## [Directions]
Scan the entries below for the word "computer" and copy every line in which it occurs.

═══ Data extract

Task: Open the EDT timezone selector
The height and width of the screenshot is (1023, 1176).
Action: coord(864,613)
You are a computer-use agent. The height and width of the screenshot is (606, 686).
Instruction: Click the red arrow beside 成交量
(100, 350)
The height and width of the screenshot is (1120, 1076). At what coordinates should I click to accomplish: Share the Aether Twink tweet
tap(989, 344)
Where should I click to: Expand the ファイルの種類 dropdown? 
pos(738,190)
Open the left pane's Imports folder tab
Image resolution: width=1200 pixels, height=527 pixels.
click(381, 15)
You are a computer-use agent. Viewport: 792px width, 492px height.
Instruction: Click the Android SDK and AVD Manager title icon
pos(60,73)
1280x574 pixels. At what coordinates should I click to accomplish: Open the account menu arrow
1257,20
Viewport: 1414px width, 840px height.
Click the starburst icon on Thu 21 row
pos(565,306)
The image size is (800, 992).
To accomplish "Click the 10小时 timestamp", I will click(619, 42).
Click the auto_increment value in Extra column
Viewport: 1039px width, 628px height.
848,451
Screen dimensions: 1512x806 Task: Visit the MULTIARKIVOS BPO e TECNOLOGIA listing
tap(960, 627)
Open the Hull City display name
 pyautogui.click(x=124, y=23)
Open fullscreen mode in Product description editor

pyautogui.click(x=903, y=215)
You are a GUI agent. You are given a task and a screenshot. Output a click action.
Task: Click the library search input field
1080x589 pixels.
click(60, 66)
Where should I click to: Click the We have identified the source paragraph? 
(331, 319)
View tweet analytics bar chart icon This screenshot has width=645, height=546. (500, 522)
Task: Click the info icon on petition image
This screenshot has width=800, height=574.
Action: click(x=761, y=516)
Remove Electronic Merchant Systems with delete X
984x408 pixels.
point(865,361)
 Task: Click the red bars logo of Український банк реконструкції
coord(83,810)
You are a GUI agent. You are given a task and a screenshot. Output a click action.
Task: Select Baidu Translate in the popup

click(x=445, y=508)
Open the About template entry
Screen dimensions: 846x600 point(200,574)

══════

## [Solution below]
You are a computer-use agent. The height and width of the screenshot is (606, 686).
You are a computer-use agent. Viewport: 792px width, 492px height.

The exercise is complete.